* Work instructions:
Please go through the records below and return every line holding the word "computer".

*** Given data Section Begins ***

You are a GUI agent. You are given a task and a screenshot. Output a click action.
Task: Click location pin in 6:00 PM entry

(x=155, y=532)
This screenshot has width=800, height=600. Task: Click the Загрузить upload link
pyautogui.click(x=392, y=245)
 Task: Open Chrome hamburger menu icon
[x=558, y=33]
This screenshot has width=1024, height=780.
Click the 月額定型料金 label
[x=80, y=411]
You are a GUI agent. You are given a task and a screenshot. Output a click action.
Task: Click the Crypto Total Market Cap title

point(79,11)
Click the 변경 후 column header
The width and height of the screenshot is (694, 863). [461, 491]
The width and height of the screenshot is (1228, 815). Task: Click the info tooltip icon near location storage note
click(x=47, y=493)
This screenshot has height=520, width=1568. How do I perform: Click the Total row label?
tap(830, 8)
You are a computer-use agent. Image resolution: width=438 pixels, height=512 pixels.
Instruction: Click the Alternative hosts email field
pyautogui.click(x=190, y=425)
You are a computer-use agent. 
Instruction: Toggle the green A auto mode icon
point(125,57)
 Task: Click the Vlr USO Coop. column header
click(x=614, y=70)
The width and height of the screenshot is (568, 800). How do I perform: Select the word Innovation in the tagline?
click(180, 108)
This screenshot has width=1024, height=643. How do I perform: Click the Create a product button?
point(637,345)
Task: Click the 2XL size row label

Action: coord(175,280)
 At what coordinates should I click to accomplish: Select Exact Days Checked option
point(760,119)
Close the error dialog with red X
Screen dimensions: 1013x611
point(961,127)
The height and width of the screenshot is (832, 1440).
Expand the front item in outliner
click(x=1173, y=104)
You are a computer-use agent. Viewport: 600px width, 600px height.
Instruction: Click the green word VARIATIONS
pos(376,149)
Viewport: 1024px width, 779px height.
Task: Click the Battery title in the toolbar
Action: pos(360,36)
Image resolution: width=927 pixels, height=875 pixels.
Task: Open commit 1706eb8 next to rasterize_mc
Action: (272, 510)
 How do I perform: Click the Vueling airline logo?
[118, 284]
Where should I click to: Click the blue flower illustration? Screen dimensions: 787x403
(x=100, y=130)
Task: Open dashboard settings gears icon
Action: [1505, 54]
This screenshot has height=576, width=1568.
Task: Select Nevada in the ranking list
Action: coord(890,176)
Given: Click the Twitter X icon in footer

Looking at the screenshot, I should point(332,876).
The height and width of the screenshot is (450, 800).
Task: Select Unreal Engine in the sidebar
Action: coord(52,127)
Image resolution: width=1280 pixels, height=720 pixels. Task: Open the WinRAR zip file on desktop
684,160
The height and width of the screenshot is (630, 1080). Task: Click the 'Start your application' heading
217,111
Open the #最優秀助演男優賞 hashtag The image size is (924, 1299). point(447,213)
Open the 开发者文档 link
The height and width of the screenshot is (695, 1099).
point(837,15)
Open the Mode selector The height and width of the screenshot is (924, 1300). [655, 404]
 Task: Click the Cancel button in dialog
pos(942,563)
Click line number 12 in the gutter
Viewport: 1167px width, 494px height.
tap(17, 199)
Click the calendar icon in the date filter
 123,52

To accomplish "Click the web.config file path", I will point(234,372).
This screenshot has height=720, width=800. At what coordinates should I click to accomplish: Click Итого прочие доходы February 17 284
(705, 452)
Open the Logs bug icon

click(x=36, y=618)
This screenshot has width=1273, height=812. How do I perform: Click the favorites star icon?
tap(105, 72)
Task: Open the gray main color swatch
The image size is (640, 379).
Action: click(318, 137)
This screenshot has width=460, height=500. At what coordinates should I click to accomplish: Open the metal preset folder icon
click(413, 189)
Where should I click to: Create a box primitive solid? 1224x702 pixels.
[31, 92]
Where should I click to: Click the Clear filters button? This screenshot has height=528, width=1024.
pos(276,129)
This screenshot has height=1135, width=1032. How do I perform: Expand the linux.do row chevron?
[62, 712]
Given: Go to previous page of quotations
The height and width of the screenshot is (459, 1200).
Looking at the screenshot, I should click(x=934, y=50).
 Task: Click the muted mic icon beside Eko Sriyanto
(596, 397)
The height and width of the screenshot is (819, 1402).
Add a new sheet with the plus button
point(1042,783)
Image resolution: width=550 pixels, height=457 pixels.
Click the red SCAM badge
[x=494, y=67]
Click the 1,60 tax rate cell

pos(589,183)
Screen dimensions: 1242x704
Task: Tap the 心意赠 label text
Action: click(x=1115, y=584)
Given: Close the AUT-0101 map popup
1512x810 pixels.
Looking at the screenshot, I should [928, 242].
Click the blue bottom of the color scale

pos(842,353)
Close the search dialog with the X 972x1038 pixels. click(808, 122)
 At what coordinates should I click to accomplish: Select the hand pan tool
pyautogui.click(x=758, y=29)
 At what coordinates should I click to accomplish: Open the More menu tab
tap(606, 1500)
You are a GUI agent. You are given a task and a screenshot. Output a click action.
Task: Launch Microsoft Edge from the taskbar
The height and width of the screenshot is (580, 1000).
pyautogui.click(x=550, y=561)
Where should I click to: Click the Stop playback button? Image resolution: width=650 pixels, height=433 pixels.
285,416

*** Given data Section Ends ***

* Expected answer:
You are a computer-use agent. Image resolution: width=438 pixels, height=512 pixels.
You are a computer-use agent. 
You are a computer-use agent. Viewport: 600px width, 600px height.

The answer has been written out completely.